Nr. 45/2010 vom 11.11.2010

Der Wirbelsturm

Von Pit Wuhrer

«Die Gewerkschaften haben keinen Wert, wenn die Mitglieder nicht ihren Zweck – den Sturz des Kapitalismus – im Auge behalten», schrieb er in seiner Biografie. «Und politische Aktionen sind nutzlos, wenn sie nicht die Abschaffung des Profitsystems zum Ziel haben.» Zu dieser Einsicht kam der 1856 geborene Sohn eines Bergwerk­angestellten erst, nachdem er jahrelang als Kind durch Bergwerkstollen hatte kriechen müssen, eine Metallarbeiterlehre absolviert hatte, sich in London als Tagelöhner durchgeschlagen hatte und jahrelang in der britischen Gewerkschafts­bewegung aktiv gewesen war. Diese veränderte er grundlegend, weil er vor allem Ungelernte ­organisierte, von denen die Facharbeiterverbände damals nichts wissen wollten.
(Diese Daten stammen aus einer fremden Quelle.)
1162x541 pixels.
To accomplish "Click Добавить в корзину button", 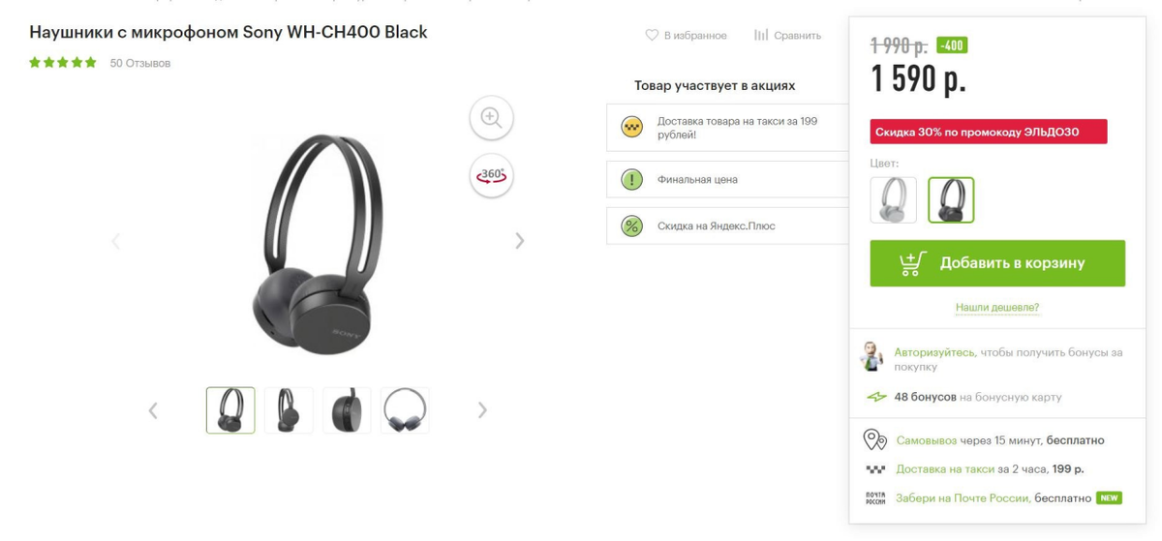I will click(997, 263).
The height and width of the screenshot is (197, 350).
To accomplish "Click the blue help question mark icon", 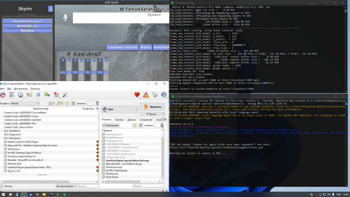I will click(x=164, y=95).
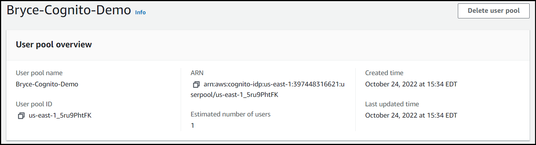This screenshot has height=145, width=536.
Task: Click the User pool name label
Action: (39, 73)
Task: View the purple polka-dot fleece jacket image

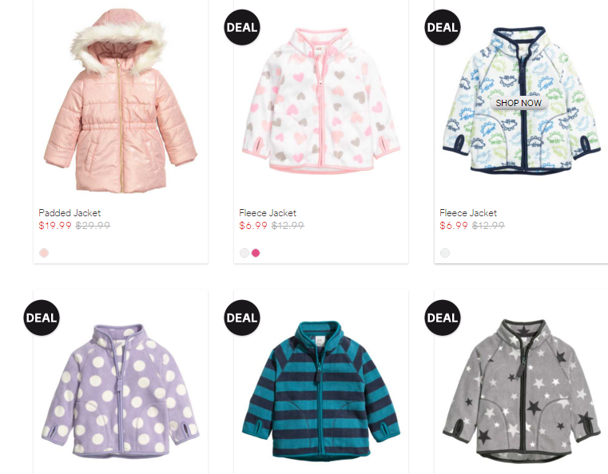Action: click(121, 391)
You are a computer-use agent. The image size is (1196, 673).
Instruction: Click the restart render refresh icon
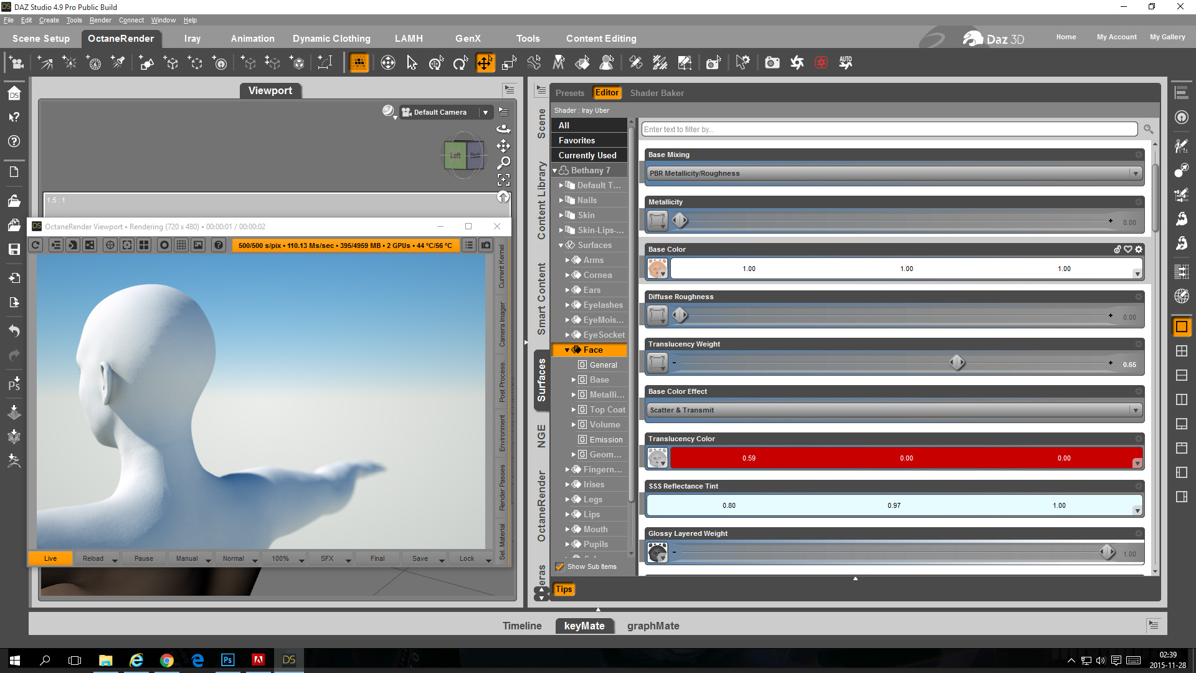coord(36,246)
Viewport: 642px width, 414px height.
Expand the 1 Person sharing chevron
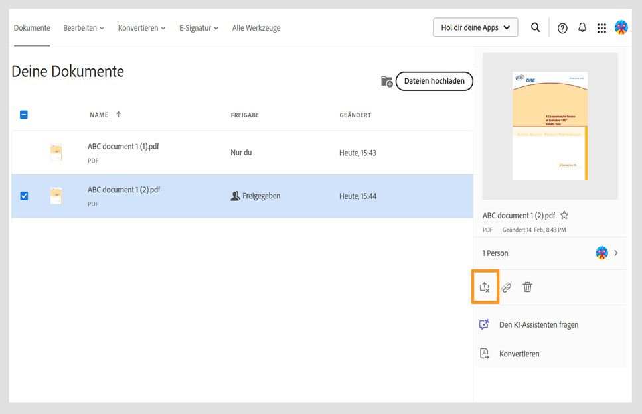click(x=616, y=253)
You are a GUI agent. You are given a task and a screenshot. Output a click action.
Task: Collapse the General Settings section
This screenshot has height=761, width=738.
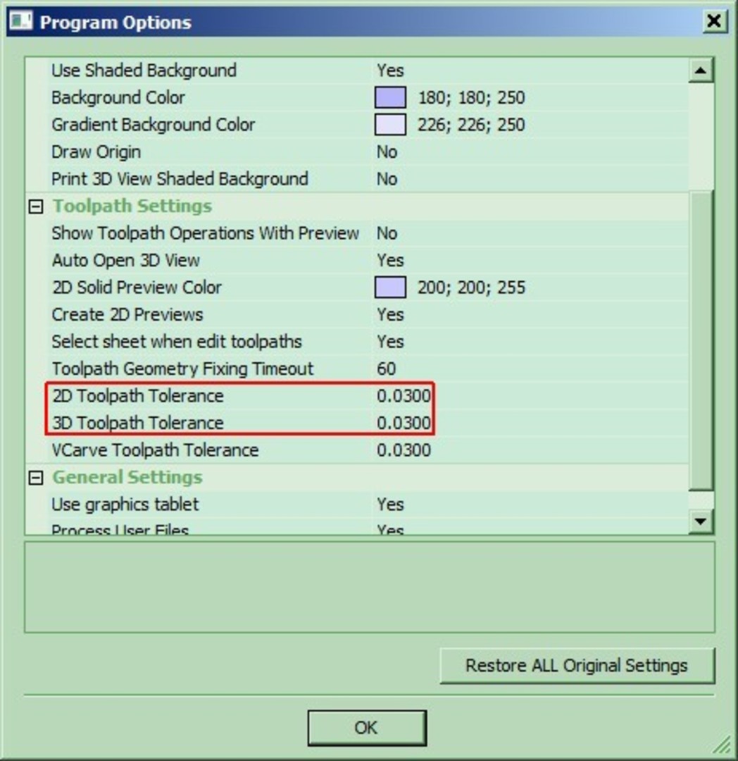click(35, 478)
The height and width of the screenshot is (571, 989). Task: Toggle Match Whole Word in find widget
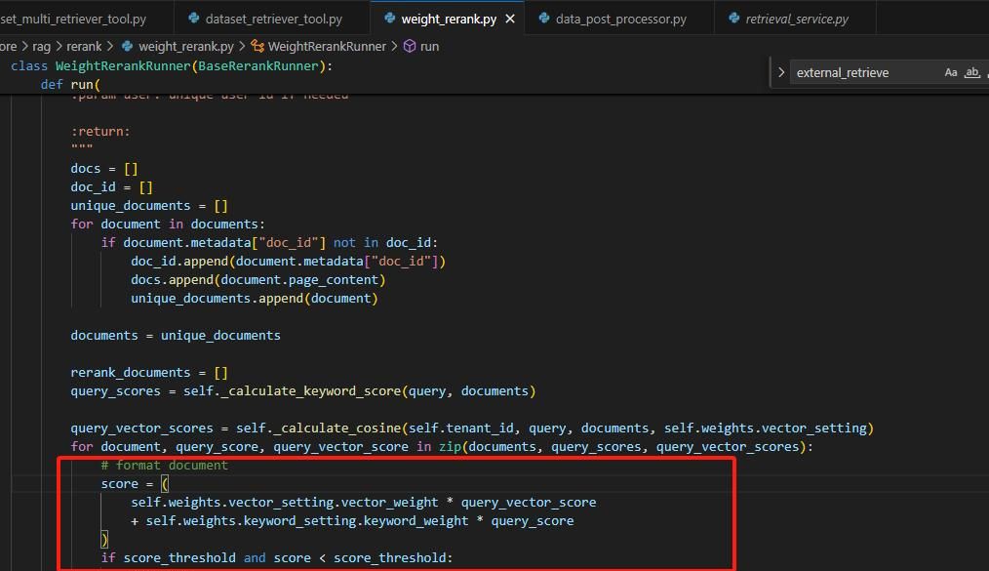(971, 72)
«Er kombinierte die Qualitäten eines Wirbelsturms mit denen eines Vulkans», beschrieb ihn der Arbeiterführer Ben Tillet, mit dem er 1889 den grossen Londoner Dockerstreik organisierte, durch den 10 000 Hafenarbeiter nach fünf Wochen bessere Arbeitsbedingungen durchsetzen konnten. Ein Wirbelsturm war er in gleich mehrfacher Hinsicht: Er war Mitglied in zahlreichen linken Parteien (die der ungeduldige Agitator meist bald wieder verliess), er gab Zeitungen heraus, kandidierte für das Unter­haus, gründete Gewerkschaften, engagierte sich für das Genossenschaftswesen und bereis­te viele Länder, deren Behörden den rastlosen Kämpfer entweder wegen Aufwiegelung festnahmen oder gleich ausschafften.

Seine Qualität als Vulkan demonstrierte der mitreissendste Redner seiner Zeit beispielsweise beim zehnwöchigen Liverpooler Transportarbeiterstreik 1911, den er anführte und mit dem nacheinander Seemänner, Docker, Fuhrleute und Eisen­bahner die Anerkennung ihrer Organisatio­nen durchsetzten: Erstmals waren Tagelöhner, das damalige Prekariat, auf der ganzen Linie erfolgreich – und das, obwohl die Regierung Truppen aufmarschieren liess. Ein Aufruf zur Befehlsverweigerung brachte dem religiösen Aufrührer eine Gefängnisstrafe ein.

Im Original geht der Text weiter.